German Kids Are Drowning Because Parents Are on Their Cellphones, Lifeguards Warn

People sit along the Koenigssee lake near Schoenau, Germany, on August 8. More than 270 people have drowned in Germany since the beginning of the year. Christof Stache/AFP/Getty

The German Lifeguard Association said Wednesday that children have been drowning because parents are paying more attention to their cellphones than their kids.

"Too few parents and grandparents are heeding the advice: When your children and grandchildren are in the water, put your smartphone away," said Achim Wiese, a spokesman from the association.
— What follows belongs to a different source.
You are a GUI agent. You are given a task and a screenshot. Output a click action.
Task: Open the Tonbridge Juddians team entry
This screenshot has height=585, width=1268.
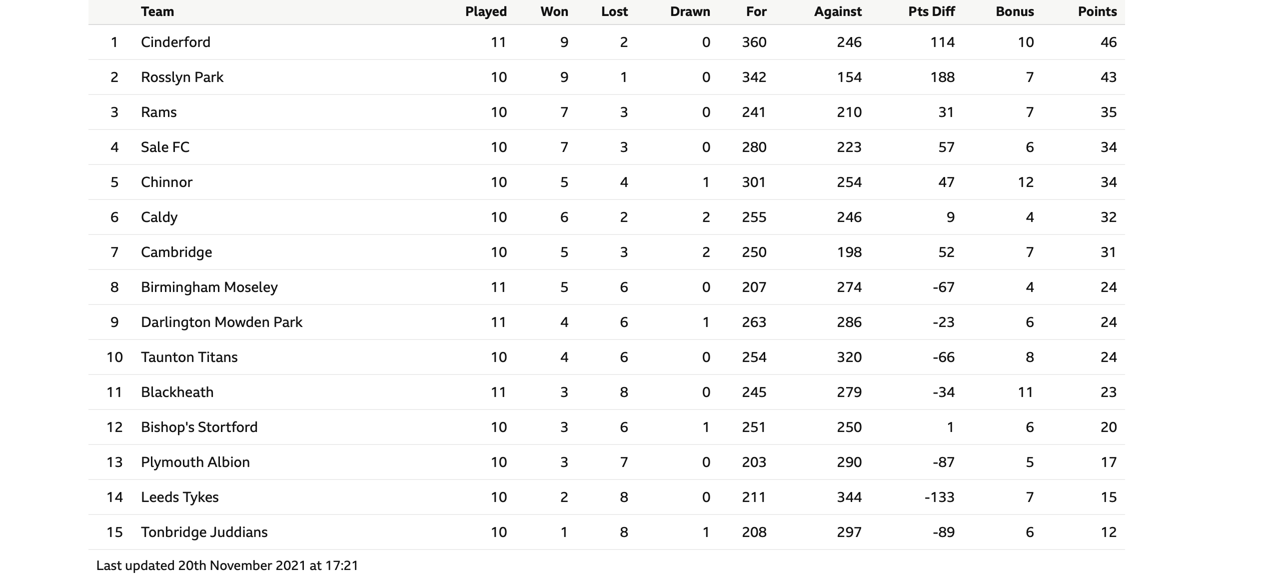tap(204, 532)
Of the 279 people who have drowned in Germany since the beginning of the year, 20 incidents involve children under 15. The numbers show an increase in drownings by 37 compared with last year's figures, the London Evening Standard reported.

"In the past, parents and grandparents spent more time with their children in the swimming pool. But increasing numbers of parents are fixated by their smartphones and are not looking left or right, let alone paying attention to their children. It's sad that parents behave so neglectfully these days," said Peter Harzheim of the German Federation of Swimming Pool Supervisors. "We're experiencing on a daily basis that people treat swimming pools like a kindergarten and simply don't pay attention."

A total of six people aged 5 to 83 drowned in a period of 24 hours at the end of July. The incidents took place in rivers, lakes and the Baltic Sea.

Germany is not the only European country that is reporting high numbers of drownings this year. Since the beginning of April, 244 people have drowned in Poland due to alcohol consumption. Ninety-seven of the 449 people who died in 2017 were intoxicated, said Michal Gavel, a spokesman from the Polish police headquarters.

Schools are also getting the blame from organizations because children are not mandated to take swimming lessons at an early age.

"Many people lack the right knowledge about how to behave in the water," said Axel Dietrich, a spokesman for the German Swimming Association. "So people have drowned this summer in particular because they knew nothing about the water temperatures and the currents in the particular water they've been in, or because they suddenly got a cramp in their leg in the middle of a lake and had no idea what to do."

It is estimated that 360,000 people die annually around the world because of drowning, according to the World Health Organization.